The embodiment also provides an automobile comprising the hybrid automatic transmission.

In conclusion, the volume of the low-speed driven gear train arranged on the second output shaft 9 immersed in the lubricating oil is smaller, the oil stirring loss of the low-speed driven gear train is reduced, the transmission efficiency of the transmission is improved, and the oil consumption of the whole vehicle is reduced;

the seven-gear power transmission route is realized, meanwhile, the use of parts is reduced by bypassing, and the weight of the transmission is reduced;

the transmission of the reverse power route is enabled to use the second output shaft 9 as an idler shaft, the second-gear driven gear 3 is used as a transmission component of the reverse gear, the transmission of the reverse power can be achieved without using a reverse gear shaft, the overall weight of the transmission is reduced, the center distance between the first output shaft 14 and the second output shaft 9 and the first input shaft 13 or the second input shaft 1 is reduced, the structure of the transmission is enabled to be more compact, meanwhile, the number of gear meshing is reduced, the transmission is enabled to be more stable, and the noise control of the hybrid automatic transmission is facilitated.

The structure is compact, the power transmission efficiency is improved, and the manufacturing cost and the research and development cost are greatly reduced.

The above description is only a preferred embodiment of the present invention, and it should be noted that, for those skilled in the art, various modifications and substitutions can be made without departing from the technical principle of the present invention, and these modifications and substitutions should also be regarded as the protection scope of the present invention.

Claims

1. A hybrid automatic transmission comprising a first output shaft, a second output shaft, and first and second input shafts;

2. The hybrid automatic transmission according to claim 1, wherein the second output shaft is provided with:

3. The hybrid automatic transmission according to claim 2, wherein the second-speed driven gear, the second-fourth-speed synchronizer, the fourth-speed driven gear, the third-fifth-speed synchronizer, and the fifth-speed driven gear are arranged in this order in an axial direction of the second output shaft, and the fourth-speed synchronizer is fixedly connected to the fourth-speed driven gear.

4. A hybrid automatic transmission as set forth in claim 1 wherein a reverse driven gear is provided on said first output shaft, said reverse driven gear being in mesh with said second driven gear.

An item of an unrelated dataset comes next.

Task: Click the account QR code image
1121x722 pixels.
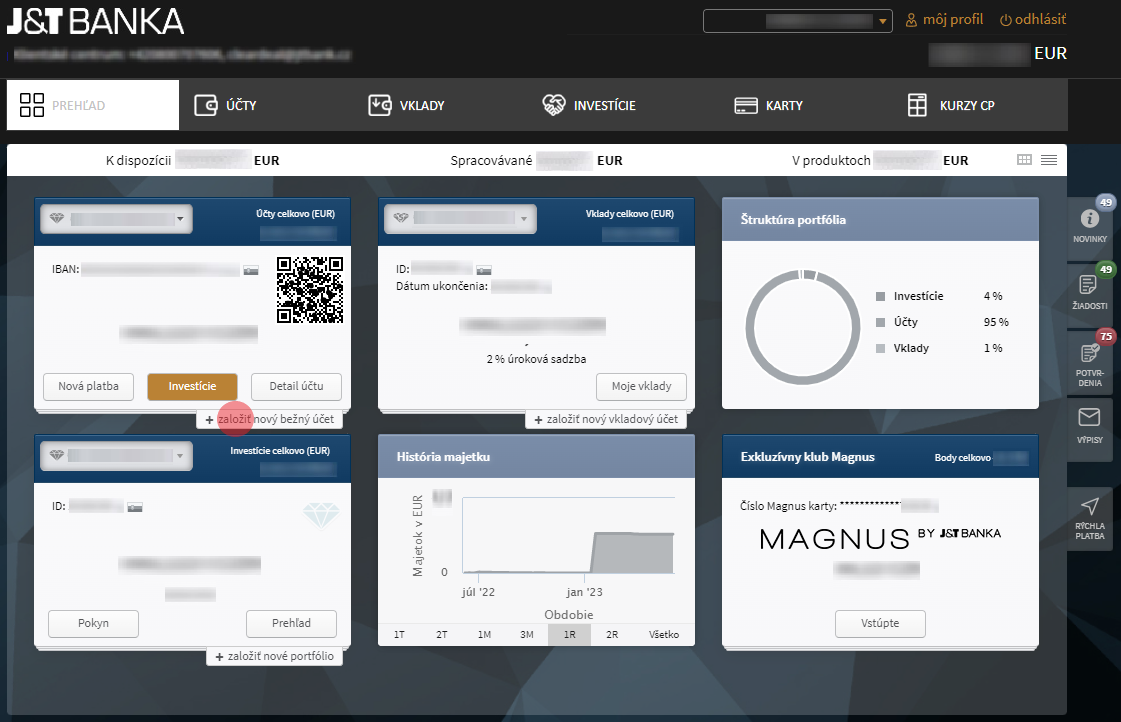Action: pyautogui.click(x=310, y=290)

5. The hybrid automatic transmission according to claim 4, characterized in that the first output shaft is provided with:

6. The hybrid automatic transmission according to claim 5, wherein the reverse driven gear, the sixth-reverse synchronizer, the sixth driven gear, the seventh synchronizer, and the seventh driven gear are arranged in this order in an axial direction of the first output shaft.

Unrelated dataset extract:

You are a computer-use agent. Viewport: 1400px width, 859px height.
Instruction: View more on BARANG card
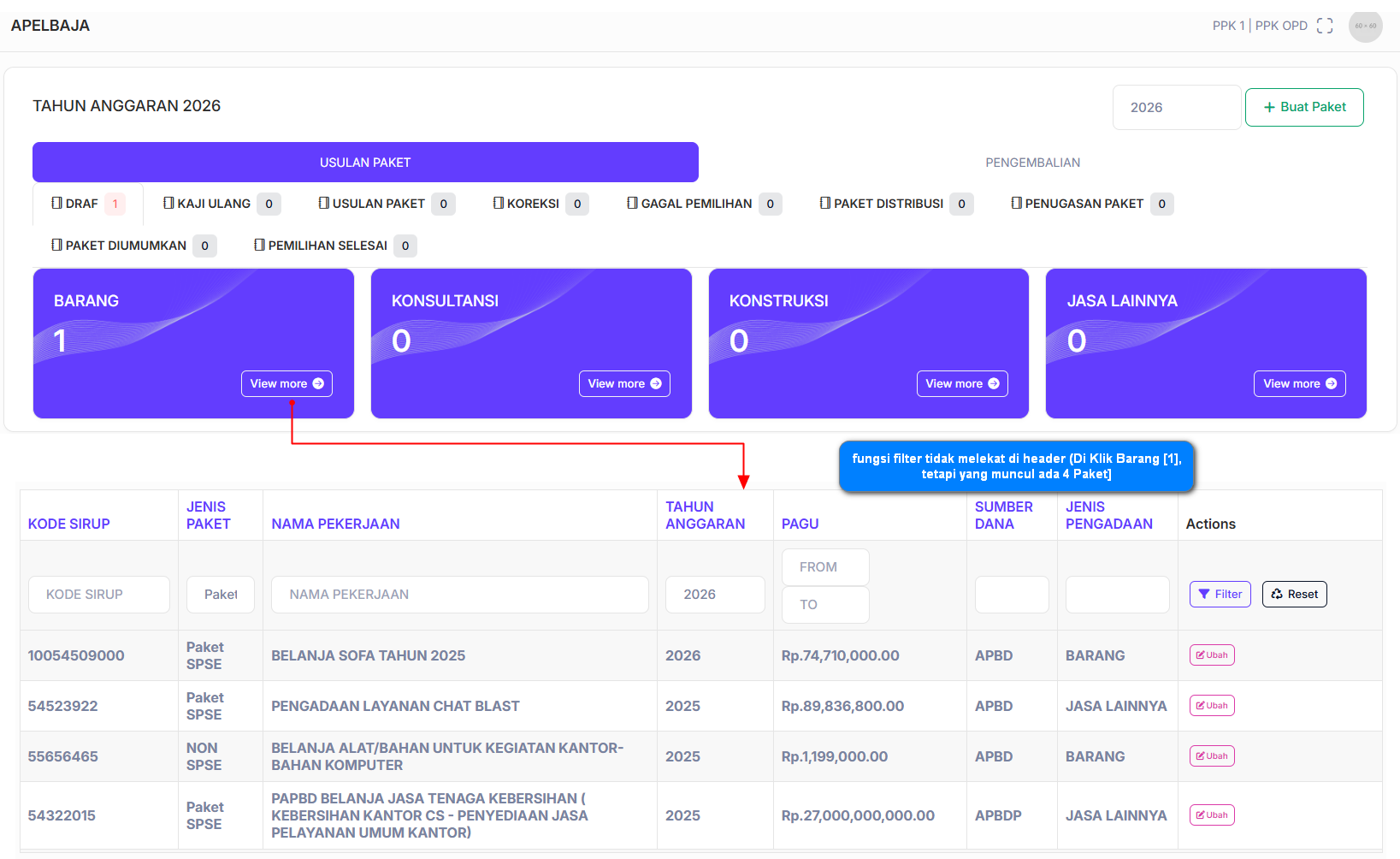tap(286, 383)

7. The hybrid automatic transmission according to any one of claims 1 to 6, characterized by further comprising a drive unit and a clutch assembly, the drive unit being connected to the first input shaft or the second input shaft through the clutch assembly.

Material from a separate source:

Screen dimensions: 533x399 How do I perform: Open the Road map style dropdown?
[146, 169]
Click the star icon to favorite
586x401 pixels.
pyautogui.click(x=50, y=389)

8. The hybrid automatic transmission according to claim 7, wherein the drive unit includes an engine and a drive motor, and the clutch assembly includes a first clutch for controlling the drive motor to be connected to or disconnected from the engine.

9. A hybrid automatic transmission as set forth in claim 7 wherein said clutch assembly includes a dual clutch including a second clutch for controlling connection and disconnection of said first input shaft to and from said drive unit and a third clutch for controlling connection and disconnection of said second input shaft to and from said drive unit.

10. An automobile characterized by comprising the hybrid automatic transmission according to any one of claims 1 to 9.